Cross posted from the Trade Secrets blog

James Taylor

The folks at Nature Biotechnology asked us authors for a description of how we’ve navigated our careers from bench to business. My story is still a work in progress, but as a recent Ph.D. I do have some lessons for how you can prepare yourself for a career beyond research. First here’s a brief bio to give insight into my perspectives and biases.

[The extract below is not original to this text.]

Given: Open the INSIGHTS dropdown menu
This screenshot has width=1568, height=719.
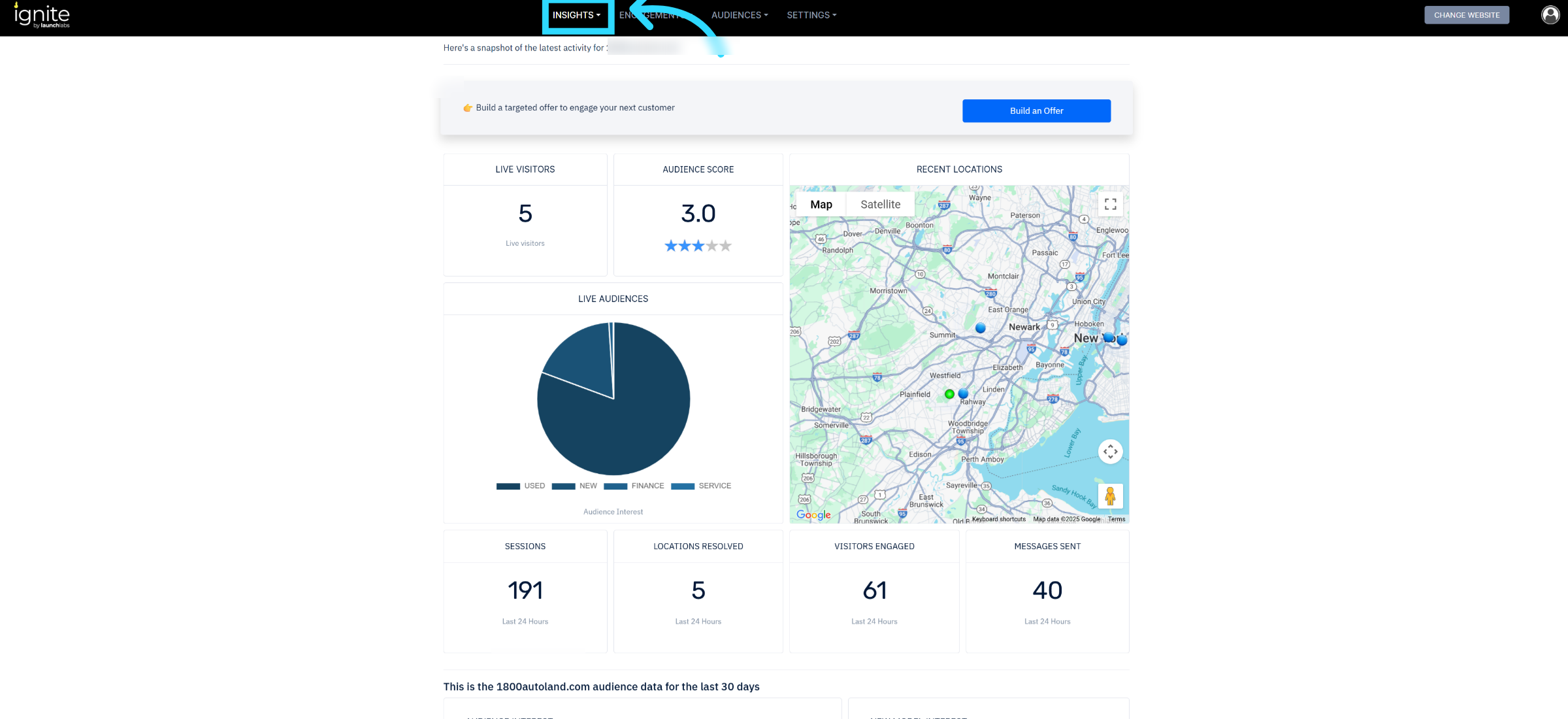Looking at the screenshot, I should click(x=576, y=15).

I completed an Engineering Physics undergraduate degree at the University of British Columbia, with a focus on wireless and photonics. During this time, I worked at my first startups as an engineer, which ultimately sewed the entrepreneurial seeds. Following, I decided to pivot and apply my engineering skills to health and completed a Ph.D. in Genetics at the Institute for Systems Biology (ISB). My decision to conduct a Ph.D. was driven by my interest in the commercialization of advanced technologies and the ISB was a fantastically entrepreneurial organization to pursue this goal. Concurrent with my Ph.D., I was fortunate to work as a venture capital fellow at the ISB-affiliated venture capital firm, the Accelerator Corp. This was a tremendously valuable experience and during my three-year tenure, the Accelerator team started 7 biotech companies. After my Ph.D., I started looking for my next startup opportunity and met my co-founding team while working at an innovative technology transfer group, the Centre for Drug Research and Development. About 1.5 years ago I jumped ship to be a co-founder and CEO of Precision NanoSystems, where we are developing technology at the convergence of drug delivery, nanotechnology and genomics.

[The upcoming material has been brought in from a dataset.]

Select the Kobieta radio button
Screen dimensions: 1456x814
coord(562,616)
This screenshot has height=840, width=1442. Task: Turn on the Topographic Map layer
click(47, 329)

During my tenure as a Ph.D. student I often contemplated how to best use the degree to achieve my business goals, and as some of you are likely realizing, the path from bench to business is not always clear. Here are some lessons I learned during my degree that may be helpful for those wanting to pursue an entrepreneurial or business career:

Experience more than your Ph.D. offers

Graduate or postgraduate studies are designed as a scientific training ground for a career as a scientist or professor. The knowledge gained is narrow and the skills learned are specific. For anyone serious about transitioning off the bench, you will need to actively pursue additional experiences and skills outside of your research work.